Dataset entries:
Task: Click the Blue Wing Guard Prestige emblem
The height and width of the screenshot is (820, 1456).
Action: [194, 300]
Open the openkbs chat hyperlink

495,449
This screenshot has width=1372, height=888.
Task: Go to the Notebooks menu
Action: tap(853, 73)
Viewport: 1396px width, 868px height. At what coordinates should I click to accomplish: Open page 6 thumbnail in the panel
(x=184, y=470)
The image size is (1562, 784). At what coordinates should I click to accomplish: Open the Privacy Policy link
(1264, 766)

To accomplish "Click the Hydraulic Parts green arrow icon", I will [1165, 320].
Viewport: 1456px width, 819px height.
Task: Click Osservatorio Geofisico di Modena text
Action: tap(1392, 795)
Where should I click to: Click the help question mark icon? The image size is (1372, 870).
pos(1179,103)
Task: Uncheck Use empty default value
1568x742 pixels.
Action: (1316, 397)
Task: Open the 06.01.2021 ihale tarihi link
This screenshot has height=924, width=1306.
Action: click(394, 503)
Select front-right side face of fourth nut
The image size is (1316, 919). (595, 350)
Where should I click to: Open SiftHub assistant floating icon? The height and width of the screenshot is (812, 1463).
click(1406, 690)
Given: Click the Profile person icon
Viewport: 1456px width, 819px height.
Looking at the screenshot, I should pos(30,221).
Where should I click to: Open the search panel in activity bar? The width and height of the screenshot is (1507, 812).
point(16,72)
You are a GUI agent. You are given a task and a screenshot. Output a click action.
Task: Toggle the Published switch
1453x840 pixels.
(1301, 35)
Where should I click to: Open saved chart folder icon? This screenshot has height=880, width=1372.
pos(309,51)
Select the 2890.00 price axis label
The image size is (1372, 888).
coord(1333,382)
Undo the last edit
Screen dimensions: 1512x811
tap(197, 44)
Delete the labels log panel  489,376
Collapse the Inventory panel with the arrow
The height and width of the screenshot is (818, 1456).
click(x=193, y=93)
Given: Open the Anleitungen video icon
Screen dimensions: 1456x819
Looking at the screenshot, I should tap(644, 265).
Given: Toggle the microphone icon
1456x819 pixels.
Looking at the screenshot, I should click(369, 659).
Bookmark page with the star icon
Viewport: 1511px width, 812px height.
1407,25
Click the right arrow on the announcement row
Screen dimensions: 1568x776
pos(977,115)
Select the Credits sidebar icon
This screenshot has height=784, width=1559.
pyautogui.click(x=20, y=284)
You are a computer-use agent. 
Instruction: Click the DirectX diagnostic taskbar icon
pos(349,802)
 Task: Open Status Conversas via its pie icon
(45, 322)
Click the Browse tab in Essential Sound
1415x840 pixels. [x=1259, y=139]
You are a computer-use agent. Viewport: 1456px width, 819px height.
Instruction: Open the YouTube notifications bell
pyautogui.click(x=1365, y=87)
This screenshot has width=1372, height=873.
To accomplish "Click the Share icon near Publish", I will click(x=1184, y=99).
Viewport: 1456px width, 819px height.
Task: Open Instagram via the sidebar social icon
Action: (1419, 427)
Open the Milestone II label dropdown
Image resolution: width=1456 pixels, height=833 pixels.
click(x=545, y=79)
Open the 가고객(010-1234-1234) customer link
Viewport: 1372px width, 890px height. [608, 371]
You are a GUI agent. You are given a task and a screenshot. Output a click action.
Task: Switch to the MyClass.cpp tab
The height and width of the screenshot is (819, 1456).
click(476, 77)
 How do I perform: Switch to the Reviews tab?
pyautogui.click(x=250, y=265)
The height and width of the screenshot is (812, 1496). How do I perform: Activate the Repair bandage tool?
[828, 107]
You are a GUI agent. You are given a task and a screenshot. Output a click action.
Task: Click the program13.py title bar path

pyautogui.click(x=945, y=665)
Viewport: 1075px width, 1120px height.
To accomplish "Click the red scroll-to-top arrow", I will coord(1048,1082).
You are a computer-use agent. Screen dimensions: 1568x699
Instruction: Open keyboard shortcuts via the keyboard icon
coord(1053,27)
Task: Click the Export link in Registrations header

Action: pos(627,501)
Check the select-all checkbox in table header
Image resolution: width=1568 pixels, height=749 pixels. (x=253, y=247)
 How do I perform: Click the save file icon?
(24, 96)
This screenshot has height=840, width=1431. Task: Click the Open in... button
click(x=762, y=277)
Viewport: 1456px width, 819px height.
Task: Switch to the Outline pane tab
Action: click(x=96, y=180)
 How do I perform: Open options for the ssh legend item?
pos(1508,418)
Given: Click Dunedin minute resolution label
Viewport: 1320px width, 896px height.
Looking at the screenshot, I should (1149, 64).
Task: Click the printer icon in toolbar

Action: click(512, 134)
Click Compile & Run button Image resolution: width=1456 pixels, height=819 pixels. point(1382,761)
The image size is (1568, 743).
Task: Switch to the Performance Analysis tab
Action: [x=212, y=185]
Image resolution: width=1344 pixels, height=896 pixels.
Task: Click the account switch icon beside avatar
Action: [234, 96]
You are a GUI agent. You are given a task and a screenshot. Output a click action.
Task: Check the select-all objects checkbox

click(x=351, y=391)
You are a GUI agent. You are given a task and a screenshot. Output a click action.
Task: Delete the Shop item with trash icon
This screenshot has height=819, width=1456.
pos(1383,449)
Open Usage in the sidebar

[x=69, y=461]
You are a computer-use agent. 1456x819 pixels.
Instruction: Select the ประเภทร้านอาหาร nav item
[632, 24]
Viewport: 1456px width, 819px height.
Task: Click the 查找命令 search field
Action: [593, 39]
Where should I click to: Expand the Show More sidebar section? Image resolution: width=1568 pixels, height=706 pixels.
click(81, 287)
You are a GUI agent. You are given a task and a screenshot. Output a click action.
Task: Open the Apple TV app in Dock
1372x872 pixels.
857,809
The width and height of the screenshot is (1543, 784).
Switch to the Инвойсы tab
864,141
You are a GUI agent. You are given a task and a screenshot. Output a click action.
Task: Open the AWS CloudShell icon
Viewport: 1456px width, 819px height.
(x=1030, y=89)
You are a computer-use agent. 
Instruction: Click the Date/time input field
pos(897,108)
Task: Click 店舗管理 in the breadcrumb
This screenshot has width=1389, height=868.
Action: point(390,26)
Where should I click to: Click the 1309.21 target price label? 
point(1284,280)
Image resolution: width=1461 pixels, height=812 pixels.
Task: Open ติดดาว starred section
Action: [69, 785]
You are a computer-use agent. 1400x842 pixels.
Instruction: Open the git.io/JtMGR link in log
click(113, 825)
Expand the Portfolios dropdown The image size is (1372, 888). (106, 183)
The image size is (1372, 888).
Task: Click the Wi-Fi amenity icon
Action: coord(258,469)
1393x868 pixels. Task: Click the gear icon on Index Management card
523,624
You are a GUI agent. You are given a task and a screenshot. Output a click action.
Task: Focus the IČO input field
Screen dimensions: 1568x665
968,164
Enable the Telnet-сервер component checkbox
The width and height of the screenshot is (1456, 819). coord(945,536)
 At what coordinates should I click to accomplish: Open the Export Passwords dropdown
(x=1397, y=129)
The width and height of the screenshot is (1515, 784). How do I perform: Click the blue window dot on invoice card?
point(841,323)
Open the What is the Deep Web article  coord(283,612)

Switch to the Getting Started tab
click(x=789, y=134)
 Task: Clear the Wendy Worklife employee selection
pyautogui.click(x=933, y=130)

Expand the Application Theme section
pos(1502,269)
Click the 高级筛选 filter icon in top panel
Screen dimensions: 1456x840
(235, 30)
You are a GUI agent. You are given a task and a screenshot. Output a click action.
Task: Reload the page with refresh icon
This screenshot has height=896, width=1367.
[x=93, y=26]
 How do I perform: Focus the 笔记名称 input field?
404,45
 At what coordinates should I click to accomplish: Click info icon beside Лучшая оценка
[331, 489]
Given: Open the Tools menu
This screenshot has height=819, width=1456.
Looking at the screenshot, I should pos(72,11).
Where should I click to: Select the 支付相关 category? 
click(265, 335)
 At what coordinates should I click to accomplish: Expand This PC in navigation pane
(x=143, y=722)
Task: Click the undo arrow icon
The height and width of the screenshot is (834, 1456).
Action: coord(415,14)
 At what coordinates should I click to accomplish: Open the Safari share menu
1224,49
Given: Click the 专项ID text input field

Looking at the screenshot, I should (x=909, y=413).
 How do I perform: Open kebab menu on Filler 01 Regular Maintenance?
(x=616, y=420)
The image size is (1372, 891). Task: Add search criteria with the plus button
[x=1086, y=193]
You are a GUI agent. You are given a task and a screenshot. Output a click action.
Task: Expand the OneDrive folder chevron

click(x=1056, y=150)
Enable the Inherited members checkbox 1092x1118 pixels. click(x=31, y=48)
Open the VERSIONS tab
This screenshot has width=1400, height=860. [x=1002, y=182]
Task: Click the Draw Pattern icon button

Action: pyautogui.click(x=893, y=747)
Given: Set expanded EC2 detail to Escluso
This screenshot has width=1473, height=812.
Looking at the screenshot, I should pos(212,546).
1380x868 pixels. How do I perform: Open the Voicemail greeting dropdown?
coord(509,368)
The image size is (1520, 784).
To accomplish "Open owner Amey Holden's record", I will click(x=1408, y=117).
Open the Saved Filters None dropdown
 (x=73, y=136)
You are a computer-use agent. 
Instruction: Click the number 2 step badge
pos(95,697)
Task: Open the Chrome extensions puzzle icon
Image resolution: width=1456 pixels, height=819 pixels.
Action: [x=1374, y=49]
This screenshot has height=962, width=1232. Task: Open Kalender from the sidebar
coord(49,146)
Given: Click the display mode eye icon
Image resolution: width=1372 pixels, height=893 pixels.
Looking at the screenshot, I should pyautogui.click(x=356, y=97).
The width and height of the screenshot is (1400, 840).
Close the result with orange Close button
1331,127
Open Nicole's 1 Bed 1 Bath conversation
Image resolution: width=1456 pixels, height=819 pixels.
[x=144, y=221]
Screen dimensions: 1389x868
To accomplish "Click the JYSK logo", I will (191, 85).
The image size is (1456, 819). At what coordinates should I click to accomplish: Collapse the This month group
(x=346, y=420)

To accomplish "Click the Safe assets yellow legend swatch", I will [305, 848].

Task:
The records above should be printed exactly, please, from the first line through the line containing "Task: Uncheck Use empty default value", with both ends kept and nothing past it.

Result of the task:
Task: Click the Blue Wing Guard Prestige emblem
The height and width of the screenshot is (820, 1456).
Action: [194, 300]
Open the openkbs chat hyperlink

495,449
This screenshot has width=1372, height=888.
Task: Go to the Notebooks menu
Action: tap(853, 73)
Viewport: 1396px width, 868px height. At what coordinates should I click to accomplish: Open page 6 thumbnail in the panel
(x=184, y=470)
The image size is (1562, 784). At what coordinates should I click to accomplish: Open the Privacy Policy link
(1264, 766)

To accomplish "Click the Hydraulic Parts green arrow icon", I will [1165, 320].
Viewport: 1456px width, 819px height.
Task: Click Osservatorio Geofisico di Modena text
Action: tap(1392, 795)
Where should I click to: Click the help question mark icon? The image size is (1372, 870).
pos(1179,103)
Task: Uncheck Use empty default value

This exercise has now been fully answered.